予定外のデモに対して日本政府が何もしないのはあり得ない。彼らの前にライオットシールドを構えた機動隊が立ち塞がる。
『止まりなさい!』
拡声器で行進の停止を告げるが、数万人を越えるデモ隊は人数差で圧力をかけて止まろうとはしない。ガタイの良い男性を前面に出して、強引に押し通ろうとする。

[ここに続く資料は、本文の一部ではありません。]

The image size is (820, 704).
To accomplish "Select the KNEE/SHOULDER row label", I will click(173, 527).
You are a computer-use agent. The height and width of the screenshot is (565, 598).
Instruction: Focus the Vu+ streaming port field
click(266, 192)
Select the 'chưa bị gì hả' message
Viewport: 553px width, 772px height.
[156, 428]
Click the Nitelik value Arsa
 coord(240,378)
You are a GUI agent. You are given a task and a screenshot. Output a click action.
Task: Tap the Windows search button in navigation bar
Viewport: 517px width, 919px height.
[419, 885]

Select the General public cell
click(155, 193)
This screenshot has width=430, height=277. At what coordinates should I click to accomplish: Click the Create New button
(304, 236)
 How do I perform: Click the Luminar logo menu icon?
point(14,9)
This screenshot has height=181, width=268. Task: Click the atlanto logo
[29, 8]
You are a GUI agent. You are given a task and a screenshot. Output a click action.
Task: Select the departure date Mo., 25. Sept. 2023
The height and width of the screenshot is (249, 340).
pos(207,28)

『止まりなさい!このデモは未許可です!今すぐ解散しなさい!』
『俺達を止めるあいつらは世界の敵だ!家族や恋人や友人の死を防ごうともしない異常者達だ!止まるな!進め!』
東京デモの先導者達が煽り続け、デモは決して止まらない。そして彼らは機動隊の中に見つけてしまった。それまで英雄とも言われて讃えられていたはずの男性を。
『あいつは!』
『お前のせいでみんなが死んだんだ!』
『この悪魔!』
斎藤悠馬。
カプセル邪獣との戦いを率先して行い配信することで攻略法を世間に周知し、多くのノーマルを生み出して来た男。彼もまた本来の業務を遂行するために、東京デモ鎮圧の場にやってきたのだ。だが、物々しい装備に身を包んでいるため、いくら人が多くても彼を見つけ出すのは容易ではないはずだった。

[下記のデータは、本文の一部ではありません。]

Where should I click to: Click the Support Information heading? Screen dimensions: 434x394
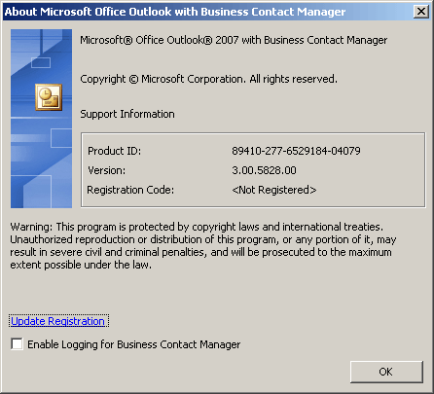click(x=127, y=114)
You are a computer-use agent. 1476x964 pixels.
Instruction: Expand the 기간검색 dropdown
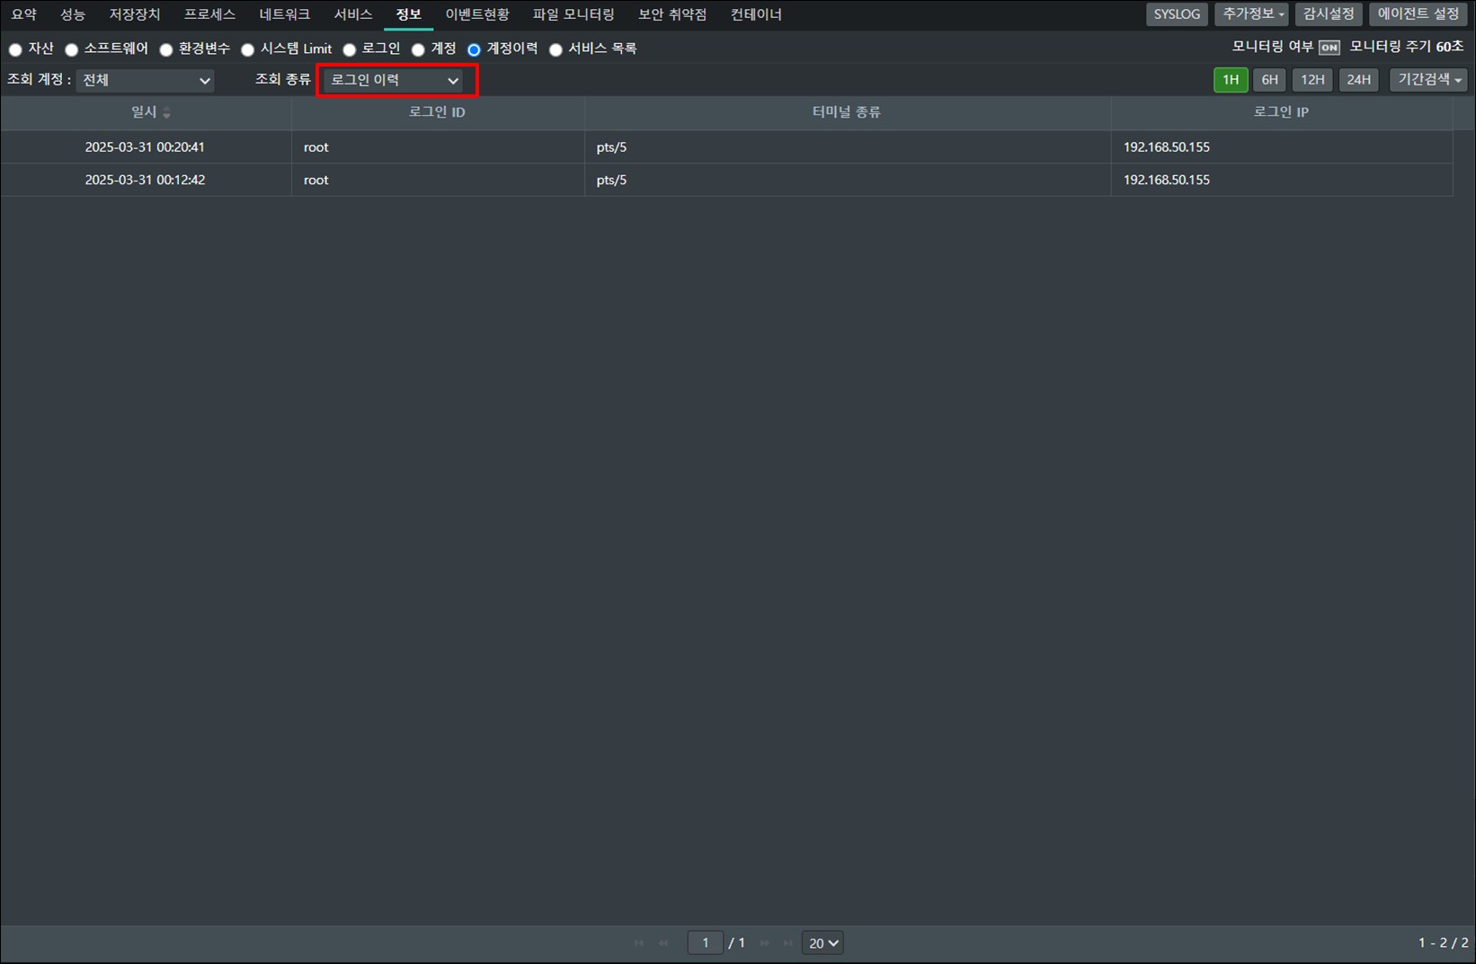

機動隊の中に裏切者がいるのか、あるいはデモ隊の中に彼を見つけるだけの役割の人物を用意したのか。彼の存在を利用してデモを更に煽り勢いをつかせるために仕組まれた作戦なのだろう。
「俺がいると逆効果のようですから下がりますか?」
「仕方ないか」
隊長に判断を仰ぎ、悠馬は前線から退却し、付近住民の保護にあたることになった。
――――――――
「かなり激しいことになってますね」
レオナサポート室でデモ動画を確認する遥達。配信動画の中には不愉快に感じるものも少なくは無いが、情報収集のためには仕方がない。キヨカは今日も狩りに勤しんでいるため、そちらの確認は多少疎かにしても問題ない。灰対本部とも連絡を取り合いながら、全員で事態の把握に努める。
その結果、恐ろしいことが判明してしまった。
「マジですか」
「マジですねー」
「マジだね」
「……」
デモ隊が何処に向かっているのか。その目的地。
「でもこうなって当然なのかもね」
「どうしよう、ヒデくん、逃げないと!」
デモ隊がこのままの進路を取った場合、レオナサポート室が入居しているビルに辿り着くのだ。

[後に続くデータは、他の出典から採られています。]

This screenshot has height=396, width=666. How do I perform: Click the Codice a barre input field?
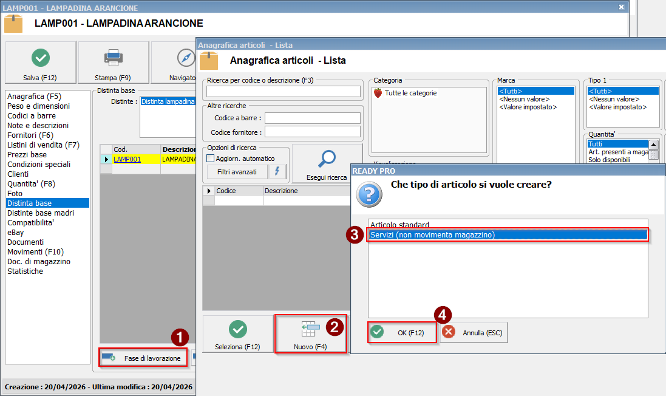(312, 118)
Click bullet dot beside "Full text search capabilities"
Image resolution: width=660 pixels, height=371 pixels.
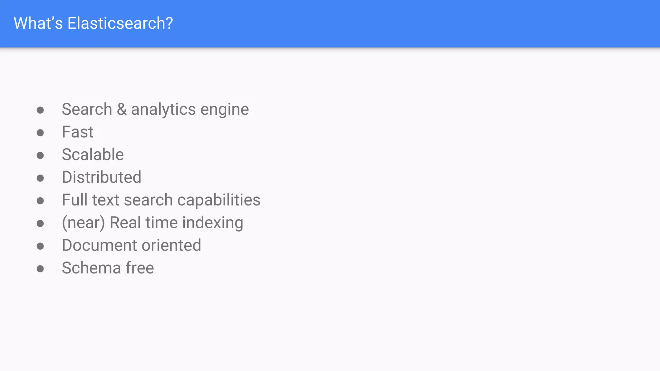click(x=40, y=201)
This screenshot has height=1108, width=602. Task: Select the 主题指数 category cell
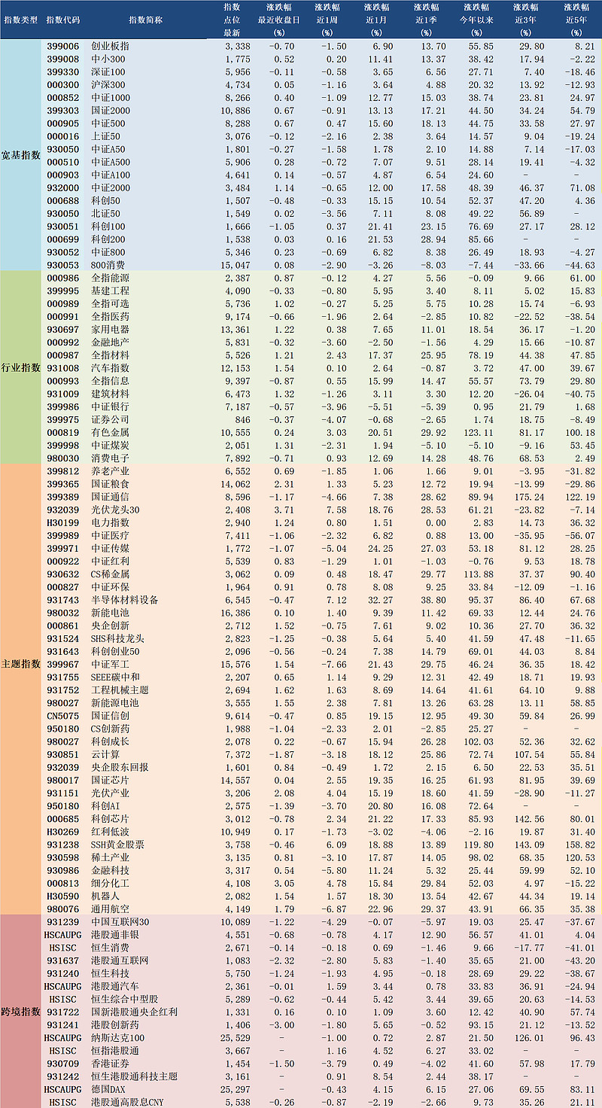(x=20, y=663)
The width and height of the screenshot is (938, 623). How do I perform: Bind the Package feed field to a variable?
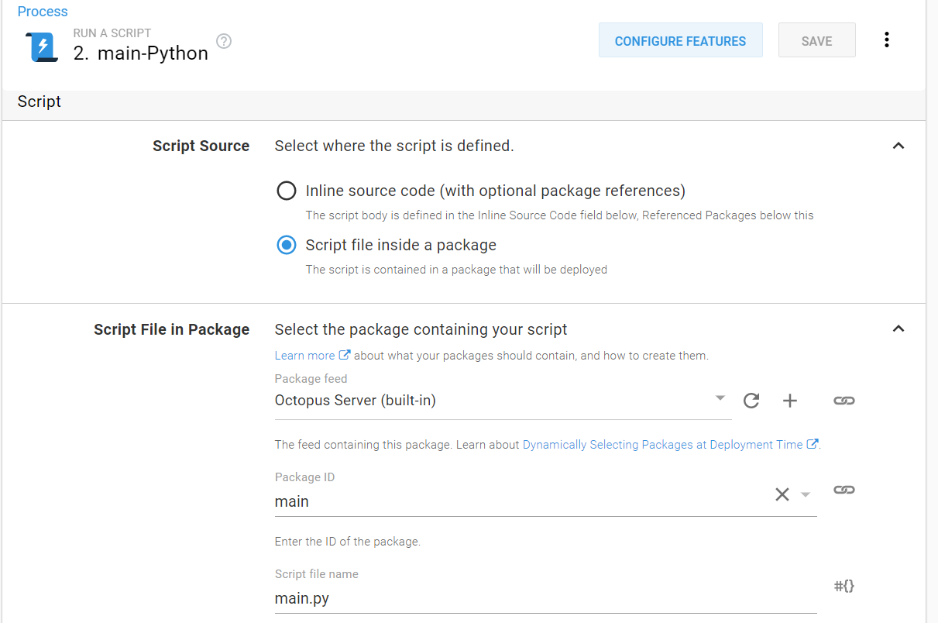(844, 401)
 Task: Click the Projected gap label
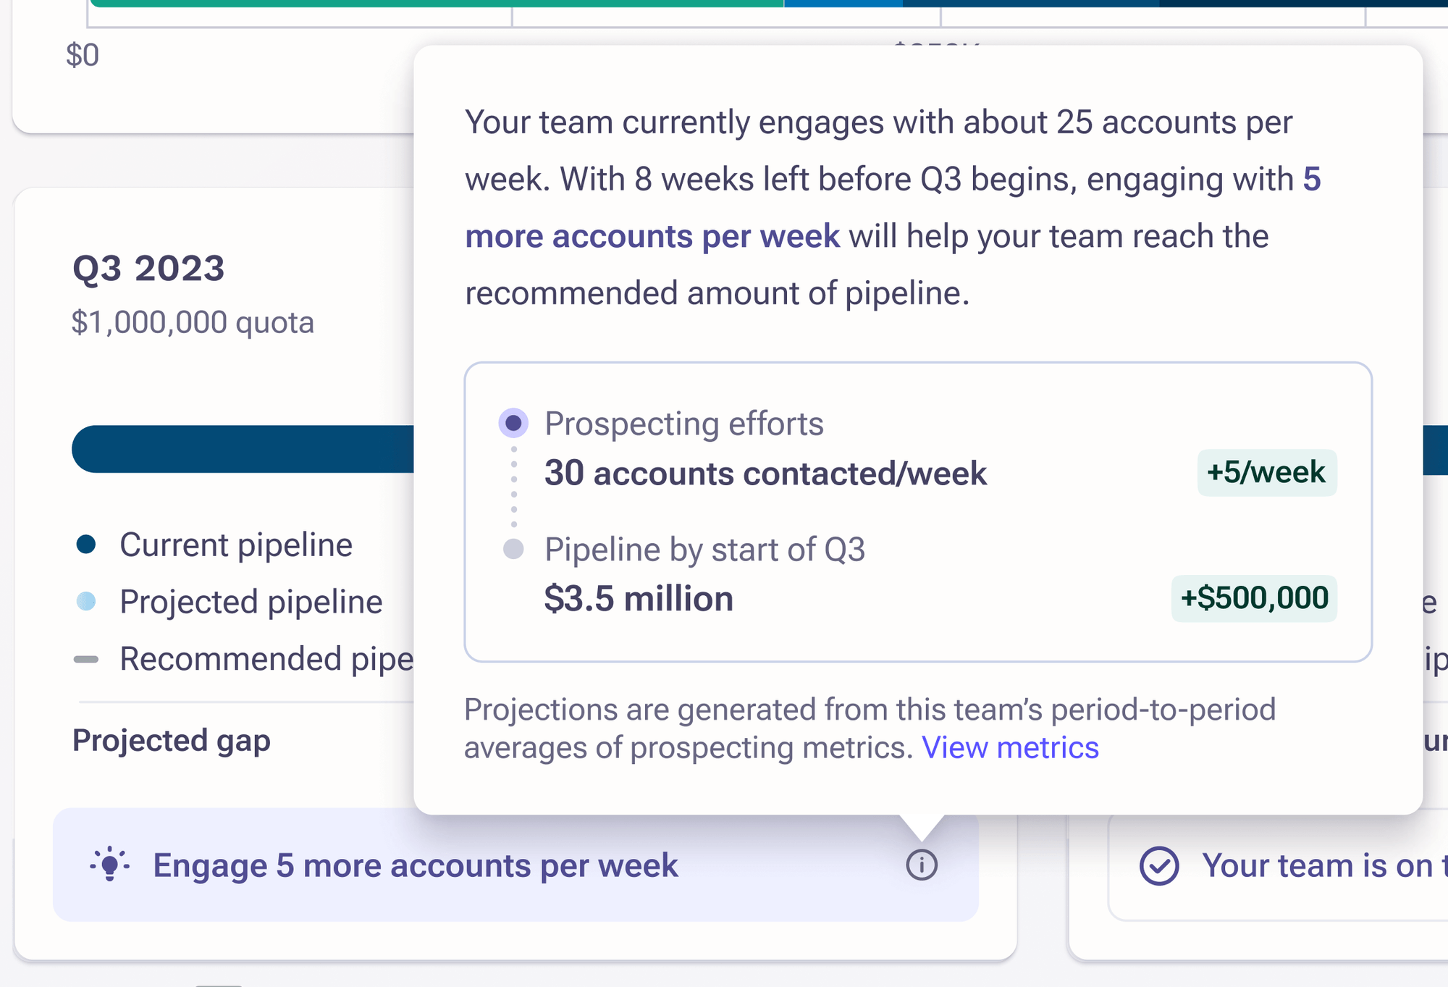(x=172, y=740)
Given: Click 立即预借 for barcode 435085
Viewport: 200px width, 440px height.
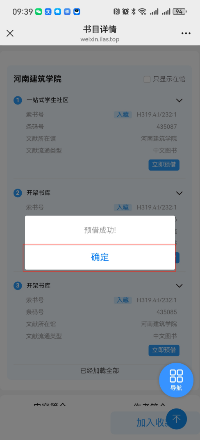Looking at the screenshot, I should (164, 350).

「逃げるって言っても、何処に……香苗さん、こういうときの方針って決まってますか?」
「……………………」
「香苗さん?」
「……………………え、あ、なにかしら?」
香苗ならばこの事態を想定して何らかの準備をしていたかもしれない。だが、その肝心な香苗が抜け殻で頼りにならない。遥達だけではどうすれば良いか判断が出来ず時間だけが過ぎて行き、窓の外から喧騒が聞こえて来るようになってきた。
「もう逃げられないねー」
今からビルの外に出たら何をされるか分からない。閉じこもる以外に選択肢は無くなってしまった。
「ひとまず入り口を重いもので塞いでおこう。この部屋まで来たら危ない」
「そうですね」
「わかった」
幸いにも入り口を塞いでもトイレや風呂などの水回りは内側にあり、寝室とソファーとで睡眠スペースも足りている。食料も大量に買い込んであり一か月は籠城可能だ。災害などで長期間この部屋から出られなくなっても作業を継続できるようにと香苗が準備しておいたものだ。
「来ましたね」
別フロアにいる灰対の人にお願いして下のコンビニからありったけの物資を届けてもらい、籠城の準備を整え終えた時、ついにデモ隊がビルの前に到着した。
「うわぁ人だらけだ」
レオナサポート室のフロアは八階にあるため、遠くまで伸びるデモの人波を上から眺めることが出来る。だが、窓際に姿を晒してしまったことでデモ隊が更に勢いを増す。
『裏切者ー!』
『全部お前らのせいだー!』
『レオナを出せー!』
一番多いのが最後の『レオナを出せ』という要望だ。レオナを『見せしめ』にすることが彼らの目的なのだろう。
「おっと、窓には近づかない方が良いね。離れよう」
窓から離れてブラインドを下げよう考えたヒデだが、遥が離れようとしない。
「遥くん?」
遥はある一点を見つめて動かない。
「何かあるのかなー」
ヒデと凛が遥の視線の先を探すと、そこには遥が気になるのも当然である人物がいた。
「楓……」
遥の妹、楓。彼女が東京デモの旗印として先頭に立っていたのだ。